Dehydrocorybulbine
- Names: IUPAC name 3-Hydroxy-2,9,10-trimethoxy-13-methyl-7,8,13,13a-tetradehydroberbin-7-ium

Identifiers
- CAS Number: 59870-72-3^{ []};
- 3D model (JSmol): Interactive image;
- ChEMBL: ChEMBL3343658;
- ChemSpider: 4475496;
- PubChem CID: 5316439;
- CompTox Dashboard (EPA): DTXSID301045755 ;

Properties
- Chemical formula: C_{21}H_{22}NO_{4}^{+}
- Molar mass: 352.40 g/mol

= Dehydrocorybulbine =

Dehydrocorybulbine (DHCB) is a protoberberine isoquinoline alkaloid isolated from the tuber of Corydalis yanhusuo. It is being studied for its potential analgesic properties, particularly for neuropathic and inflammatory pain.

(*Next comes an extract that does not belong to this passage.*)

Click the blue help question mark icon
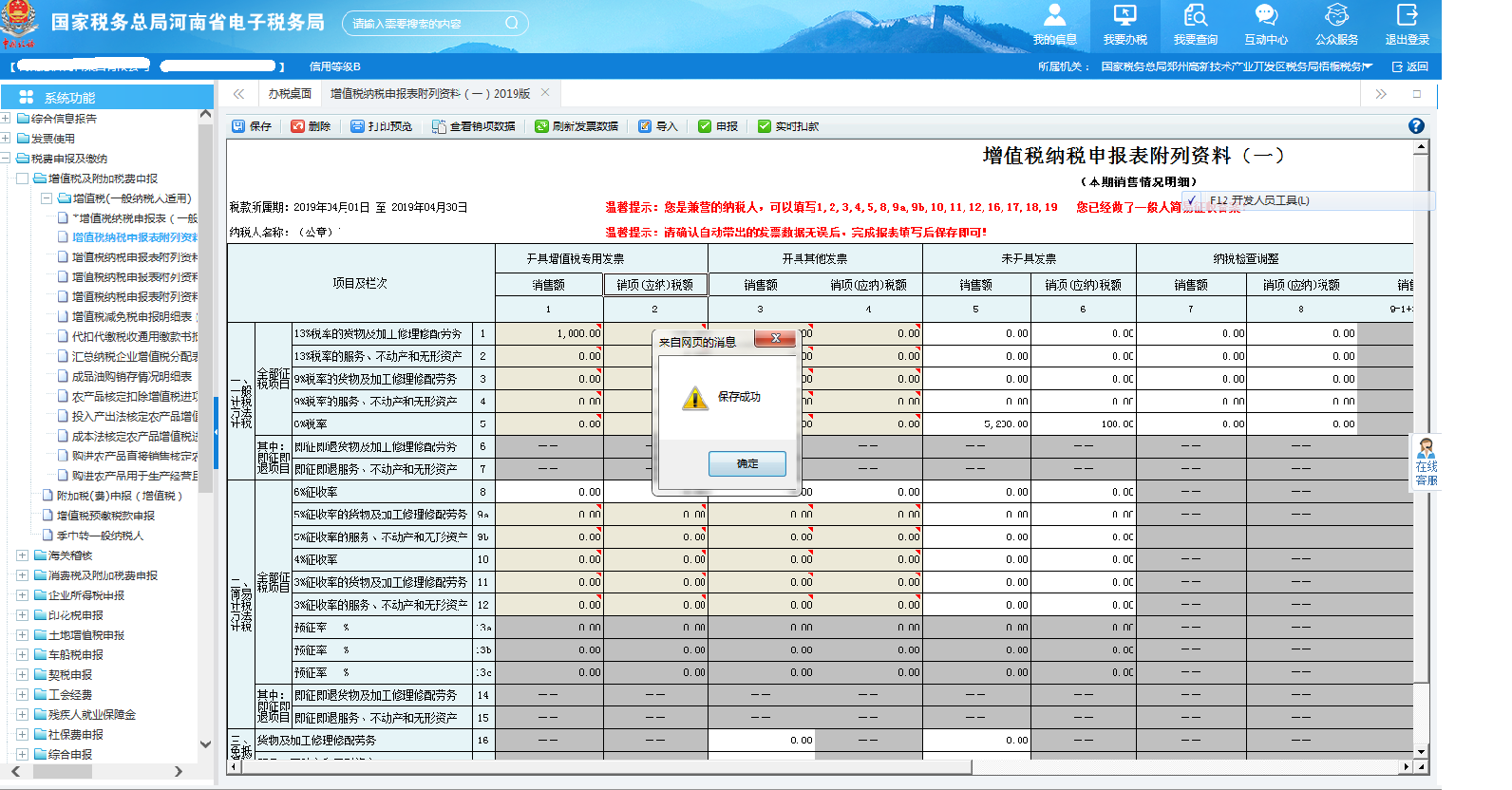point(1415,126)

Its primary analgesic mechanism is antagonism of the dopamine D2 receptor (D2R). Unlike opioid analgesics, preclinical studies found that DHCB does not induce antinociceptive tolerance. It also possesses a distinct anti-neuroinflammatory mechanism by inhibiting purinergic P2X4 receptor (P2X4R).

== Pharmacology ==

=== Dopamine D2 receptor antagonism ===
The primary mechanism of action for DHCB's analgesic effect is antagonism of the dopamine D2 receptor (D2R). A 2014 study in Current Biology identified DHCB as the component of Corydalis extract responsible for this effect. The study confirmed this mechanism by demonstrating that DHCB's analgesic properties were absent in D2 receptor knockout (KO) mice.

This D2-based mechanism is a significant finding, as it is non-opioid and, as the study proved, "causes no antinociceptive tolerance". This differentiates it from traditional opioid pain relievers, which typically lose efficacy over time and lead to dependence. This finding corrected earlier hypotheses that had suggested the dopamine D1 receptor was the primary target.

=== Anti-neuroinflammatory mechanism ===
In addition to its dopaminergic activity, DHCB possesses a distinct anti-neuroinflammatory mechanism relevant to neuropathic pain. A 2019 study found that in preclinical models of spinal cord injury (SCI), DHCB provided pain relief by mitigating the upregulation of the purinergic P2X4 receptor (P2X4R).

P2X4Rs are primarily expressed on spinal microglia and are key mediators of neuropathic pain signaling following neuronal injury. The study found that DHCB's inhibition of P2X4R upregulation was associated with a reduction in the release of pro-inflammatory cytokines, including interleukin-1𝛽 (IL-1𝛽) and interleukin-18 (IL-18).